I feel for you OP. There was a thread a week or so ago where the OP suggested that other life events should be celebrated and everyone said that if you wanted that, you should throw your own party and invite people. And as this thread shows, that wouldn’t work because the majority of people only value certain life events and wouldn’t attend a party for a different event. That has been my experience in real life, too.

I recommend finding new friends. I have made some childless/free friends and they’ve been much more open-minded about celebrating things outside of the traditional norms, as well as just more present generally.

And for what it’s worth, I’d absolutely travel an hour to see a friend’s kitten - it’s much more attractive a prospect than seeing a friend’s baby, in my book!

Sunnydiary · 15/02/2025 13:37

Did you move away from everyone else?

StrictlyAFemaleFemale · 15/02/2025 13:42

Oh and yabu not to post a photo of the kitten!

PullTheBricksDown · 15/02/2025 13:47

If they're talking about a summer meet up, I would try something like 'Hey! If a summer getaway together is on the cards, we could combine that with my housewarming. Been trying to get it sorted for a while and none of you have seen my new place or met [boyfriend] or [kitten]. What dates would work for that?' or put possible dates in.

Then see what happens. They may still find excuses but it highlights the problem. If they say they'd rather meet somewhere else, then I'd then go to 'ah, pity, I'll have to give it a miss this time' and do not send presents or a card even if others are doing that. See if it makes a difference - they are used to you giving in and coming to them. Sometimes people are shits, but also sometimes people get stuck in the lazy groove and can be very resistant at moving out of it.

All the other advice about widening your circle of friends too still applies. You can do both.

Cosyblankets · 15/02/2025 13:51

Coldandfedup456 · 15/02/2025 07:47

They were invited to a housewarming party. If I was I'd make the effort

Did you give an actual date? Or just say whenever

BoredZelda · 15/02/2025 14:02

sadly I'm not engaged/married/pregnant so I guess there's nothing worth making the effort for, that's how it sounds.

Is that where you are going with this? That you think they see you as "less than" because you don't have kids? That they see your "celebrations" as less important because it isn't a wedding or a baby shower or a christening?

This is about the 3rd "I'm single, I should be celebrated too" post in the last couple of weeks. Stranger still, because you say it was the same before they had kids.

Did they all have housewarming/ new pet parties that you went to? You don't mention those.

It all sounds a bit "they're just not that in to you"

Dogthespot · 15/02/2025 14:03

bought a house about 6 months ago and have tried to give dates for a housewarming a few times.

Your house warming date needs to be determined according to this group of friend’s availability? Or do you mean just for a visit?

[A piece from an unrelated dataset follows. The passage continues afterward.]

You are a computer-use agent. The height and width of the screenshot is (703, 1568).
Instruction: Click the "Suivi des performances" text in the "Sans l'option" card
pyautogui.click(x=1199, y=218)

Truetoself · 15/02/2025 14:14

Truetoself
@Coldandfedup456 they don't regard you as a friend. Why don't you see that?

They're free to make a new WhatsApp group and stop inviting me to their weddings and so on but they don't, so?

But this takes effort. They can't be arsed.

You can always ask them straight out instead of asking people on MN?

AlisonWhatIsTheMatter · 15/02/2025 14:25

Dogthespot · 15/02/2025 07:57

But the op is doggedly blaming people for not liking her as much as she likes them

Well I can imagine it’s bloody hurtful!

They like her enough to invite her to MANY events but none of them can be bothered to even respond or turn up to any invites from the OP. Surely if they didn’t class OP as a friend they just wouldn’t invite her?

I can understand this must be painful OP, as you seem to put in lots of effort to keep these friendships, even though it’s not reciprocated. It’s up to you whether you feel this is now worth it to continue, even though you’ll still be invited to future events.